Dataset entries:

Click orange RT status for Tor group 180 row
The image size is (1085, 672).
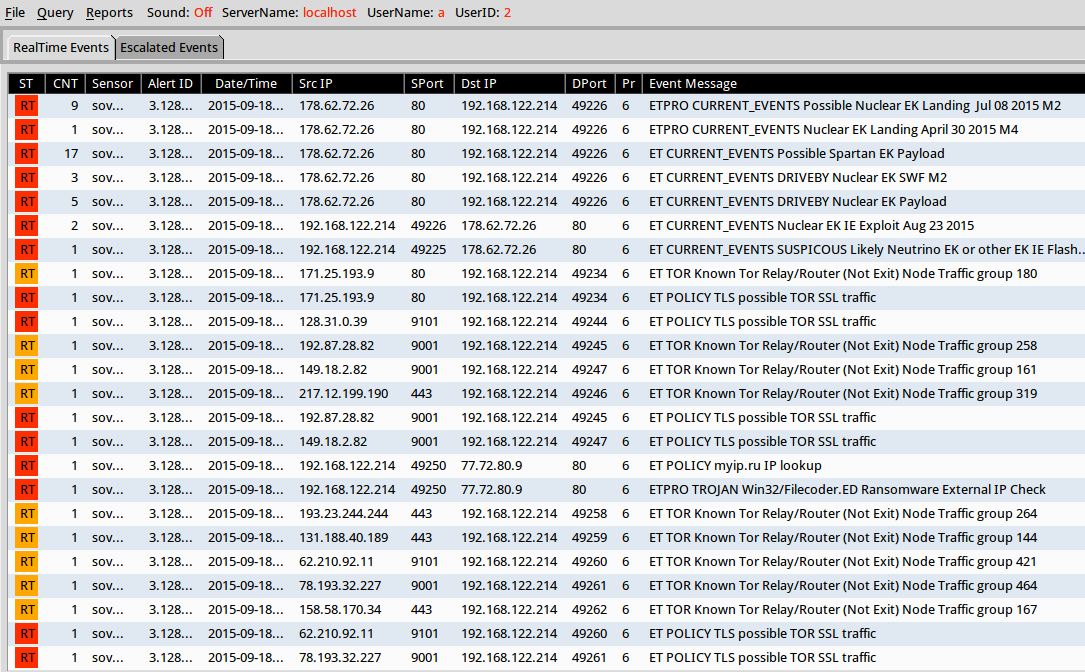point(27,274)
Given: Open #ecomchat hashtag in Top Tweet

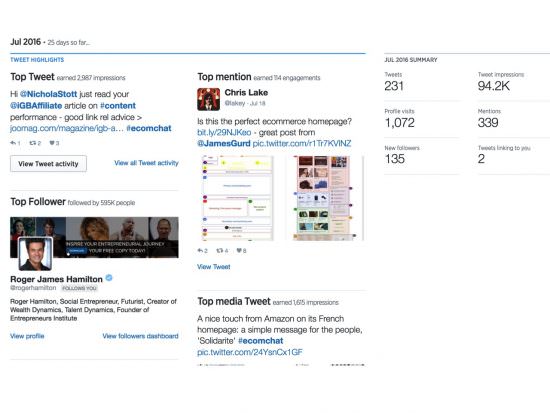Looking at the screenshot, I should coord(149,128).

> **TRY IT**:
The answer must be an exact copy of the records, with no pictures in it.

> **SOLUTION TO THIS EXERCISE**:
Click orange RT status for Tor group 180 row
The image size is (1085, 672).
point(27,274)
Given: Open #ecomchat hashtag in Top Tweet

Looking at the screenshot, I should coord(149,128).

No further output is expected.